'''

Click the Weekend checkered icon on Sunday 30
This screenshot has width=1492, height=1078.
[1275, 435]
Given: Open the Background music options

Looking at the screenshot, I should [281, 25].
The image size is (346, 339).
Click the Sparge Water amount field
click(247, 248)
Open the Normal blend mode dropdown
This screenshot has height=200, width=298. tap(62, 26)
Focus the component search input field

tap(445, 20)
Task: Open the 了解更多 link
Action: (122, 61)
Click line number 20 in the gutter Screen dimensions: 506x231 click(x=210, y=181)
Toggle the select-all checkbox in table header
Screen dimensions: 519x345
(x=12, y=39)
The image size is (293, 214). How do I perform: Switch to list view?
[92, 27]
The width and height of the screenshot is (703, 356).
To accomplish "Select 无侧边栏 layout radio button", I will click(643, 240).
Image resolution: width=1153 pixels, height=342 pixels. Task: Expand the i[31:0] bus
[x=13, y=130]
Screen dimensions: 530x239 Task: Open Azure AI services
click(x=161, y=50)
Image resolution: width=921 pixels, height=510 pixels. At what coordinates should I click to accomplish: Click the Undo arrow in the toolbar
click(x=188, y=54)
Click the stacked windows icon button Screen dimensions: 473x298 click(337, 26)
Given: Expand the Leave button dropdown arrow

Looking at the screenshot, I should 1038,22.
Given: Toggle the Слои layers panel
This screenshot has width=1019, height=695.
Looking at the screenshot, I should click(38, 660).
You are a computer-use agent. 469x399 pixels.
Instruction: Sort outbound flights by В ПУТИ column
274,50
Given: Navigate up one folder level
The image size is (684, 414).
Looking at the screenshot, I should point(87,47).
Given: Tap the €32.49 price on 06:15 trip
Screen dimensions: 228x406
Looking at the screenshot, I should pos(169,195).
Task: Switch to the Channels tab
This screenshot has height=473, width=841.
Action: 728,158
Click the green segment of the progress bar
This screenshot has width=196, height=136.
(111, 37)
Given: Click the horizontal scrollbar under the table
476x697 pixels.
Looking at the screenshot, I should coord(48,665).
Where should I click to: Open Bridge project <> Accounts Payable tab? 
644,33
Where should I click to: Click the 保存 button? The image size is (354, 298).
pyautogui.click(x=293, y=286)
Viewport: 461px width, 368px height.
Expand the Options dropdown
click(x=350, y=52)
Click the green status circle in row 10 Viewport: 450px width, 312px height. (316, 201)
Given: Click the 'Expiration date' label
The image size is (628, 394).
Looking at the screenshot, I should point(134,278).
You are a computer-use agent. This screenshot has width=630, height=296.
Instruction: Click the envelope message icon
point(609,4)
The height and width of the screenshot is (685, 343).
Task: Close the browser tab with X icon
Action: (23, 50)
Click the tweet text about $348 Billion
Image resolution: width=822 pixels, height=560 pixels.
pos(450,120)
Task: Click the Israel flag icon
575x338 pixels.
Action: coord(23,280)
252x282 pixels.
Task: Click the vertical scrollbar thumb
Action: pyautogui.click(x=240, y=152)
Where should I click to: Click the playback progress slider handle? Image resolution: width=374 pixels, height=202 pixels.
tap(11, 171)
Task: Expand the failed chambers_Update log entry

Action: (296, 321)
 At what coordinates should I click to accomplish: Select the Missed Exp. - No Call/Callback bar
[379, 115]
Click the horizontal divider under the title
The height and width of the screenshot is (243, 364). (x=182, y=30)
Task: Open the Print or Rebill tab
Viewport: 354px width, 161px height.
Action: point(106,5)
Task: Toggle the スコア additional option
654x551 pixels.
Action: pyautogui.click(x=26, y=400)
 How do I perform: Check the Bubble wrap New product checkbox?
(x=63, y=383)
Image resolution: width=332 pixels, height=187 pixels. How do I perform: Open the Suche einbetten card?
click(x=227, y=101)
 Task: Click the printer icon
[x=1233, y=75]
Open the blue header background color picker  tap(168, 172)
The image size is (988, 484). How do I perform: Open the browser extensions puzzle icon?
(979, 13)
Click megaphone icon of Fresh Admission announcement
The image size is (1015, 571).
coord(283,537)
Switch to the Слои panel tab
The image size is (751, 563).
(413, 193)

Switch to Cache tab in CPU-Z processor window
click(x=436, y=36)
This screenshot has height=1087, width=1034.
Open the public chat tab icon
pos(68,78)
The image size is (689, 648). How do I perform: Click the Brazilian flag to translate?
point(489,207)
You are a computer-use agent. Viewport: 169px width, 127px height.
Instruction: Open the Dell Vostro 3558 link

'''

TASK OBJECTIVE: The expected answer is every line in the data above that carries the string "green".

ANSWER AREA:
Click the green segment of the progress bar
Click the green status circle in row 10 Viewport: 450px width, 312px height. (316, 201)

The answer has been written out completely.